Case Report: A 64 year old woman with Obsessive compulsive disorder for past 15 years, with no history of Diabetes mellitus and Hypertension was treated in past with Fluoxetine 60 mg/day and Clomipramine 25mg/day and improved. She was recently started on Fluvoxamine controlled release 50mg/ day tablet for worsening of her symptoms of OCD. Patient within 2 days of starting Fluvoxamine started complaining of severe generalized weakness, fever, excessive drowsiness. Patient when presented to us on 3rd day had fever, extremity muscle rigidity, hypertension, tachycardia, diaphoresis, decreased urine output. There was no history of taking any other medication, myoclonus, seizure, any focus of infection. Subsequently patient was admitted in ICU care. On clinical examination patient continued to have rigidity of extremities, perspiration, tachycardia, decreased urine output, fluctuating blood pressure suggestive of autonomic instability. Patient on 3rd day of admission developed disorientation to time and visual hallucinations. When investigated further patient had developed metabolic acidosis. The laboratory parameters of the patient from day of admission are given in Table 1.
Table 1.

Patient's investigations on admission showed raised levels of CPK, Total leucocyte count, Urea and Creatine. Myoglobinuria was present. A diagnosis of Neuroleptic Malignant Syndrome with OCD was made and patient was admitted in Intensive Care Unit. Fluvoxamine was discontinued and she was treated with Paracetamol for fever, Intravenous fluids to maintain hydration and electrolyte balance, intravenous Sodium Bicarbonate to treat acidosis and Clonazepam 0.25 mg for complains of anxiety and insomnia. By day 7 of admission patient started showing improvement, i.e. rigidity decreased, sleep and urine output improved, there was no fever but weakness persisted. Laboratory investigations done at the time of discharge from hospital were within normal limits.

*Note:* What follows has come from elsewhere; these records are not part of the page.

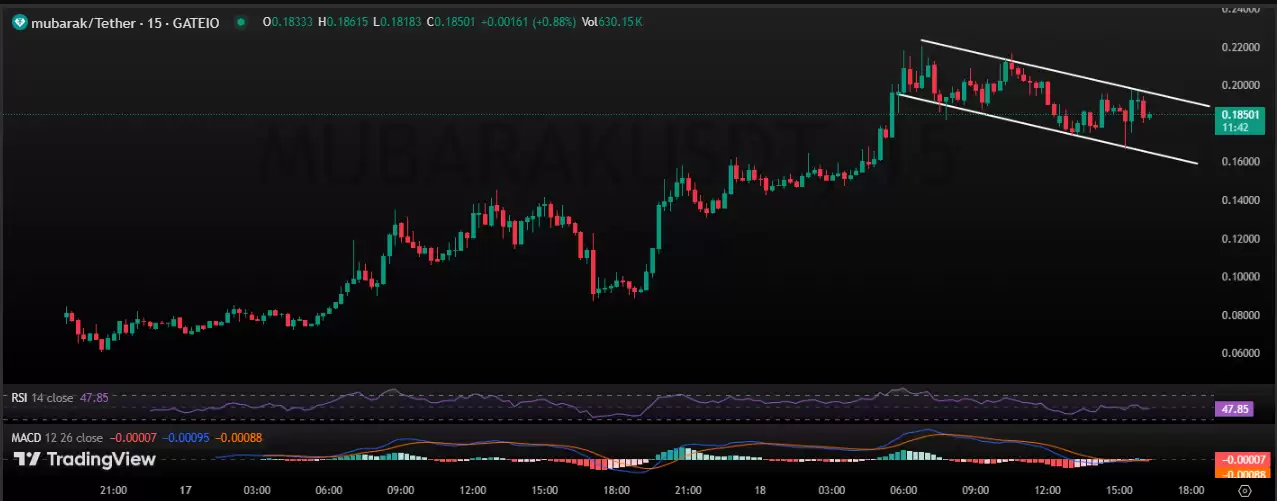Click the mubarak coin logo icon
This screenshot has height=501, width=1277.
click(19, 21)
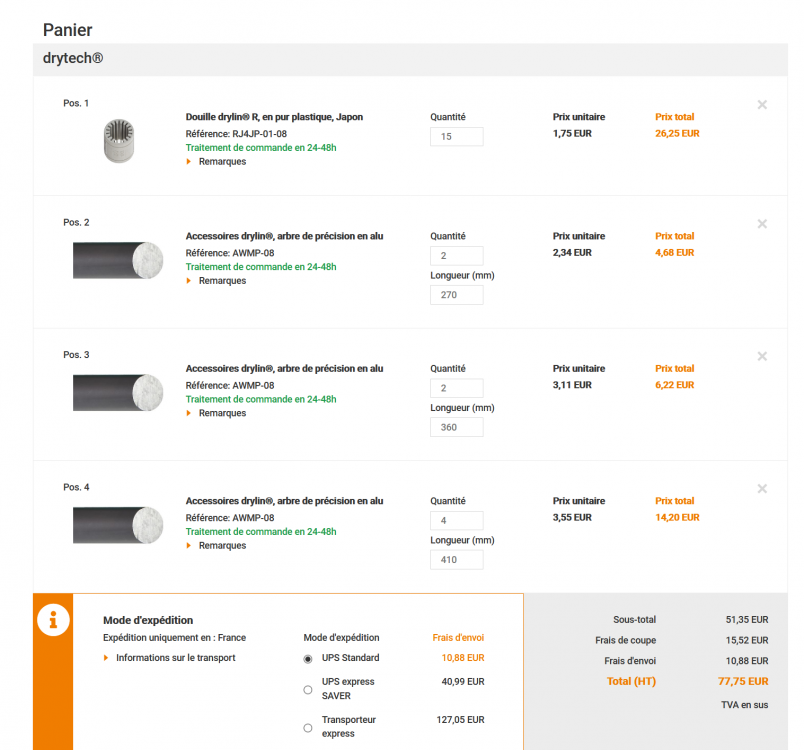
Task: Expand Remarques for position 4
Action: 221,546
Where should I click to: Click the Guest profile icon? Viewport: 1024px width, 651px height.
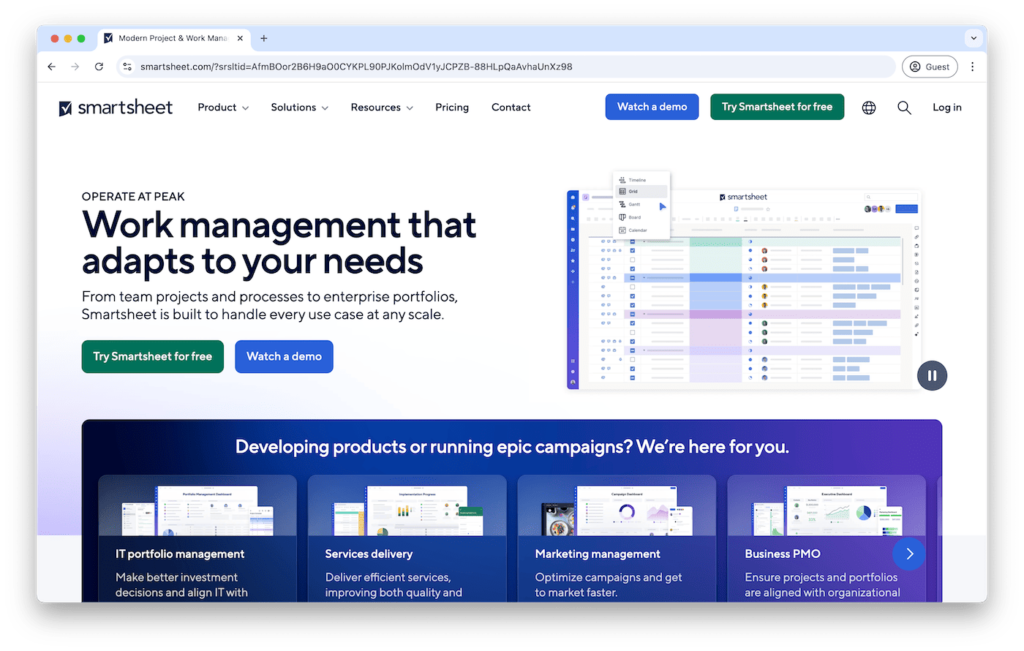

Discussion: Neuroleptic malignant syndrome and Serotonin syndrome (SS) are both serious adverse drug reactions related to exposure to psychotropics and diagnostic difficulty may arise in patients because of overlapping clinical features of these two syndromes. There are some features which distinguish NMS from SS like elevated creatine kinase, lactate dehydrogenase, aspartate transaminase, and white blood cell count. NMS is classically reported with typical antipsychotics but in recent years this concept is changing because of its association with atypical antipsychotics, SSRIs and other psychotropic medications. The majority of SSRI-related reactions appear to occur within the first month of treatment (Caley). SSRIs may cause NMS by their facilitative action on neurotransmitter serotonin along with central dopaminergic blockade (Halman). Addition of SSRI to Second Generation Antipsychotic is also reported to increase the risk of NMS by inhibiting Dopamine release by SSRIs (Stevens). Treatment of NMS whether induced by an antipsychotic or SSRI consists primarily of early recognition, discontinuation of triggering drugs, management of fluid balance, temperature reduction, and monitoring for complications. Dantrolene is indicated in more severe, prolonged, or refractory cases. Electroconvulsive therapy has been used successfully in some cases. Health care workers should be aware of SSRI induced NMS for early recognition and treatment of these patients and also to differentiate it from Serotonin Syndrome because of overlapping clinical features.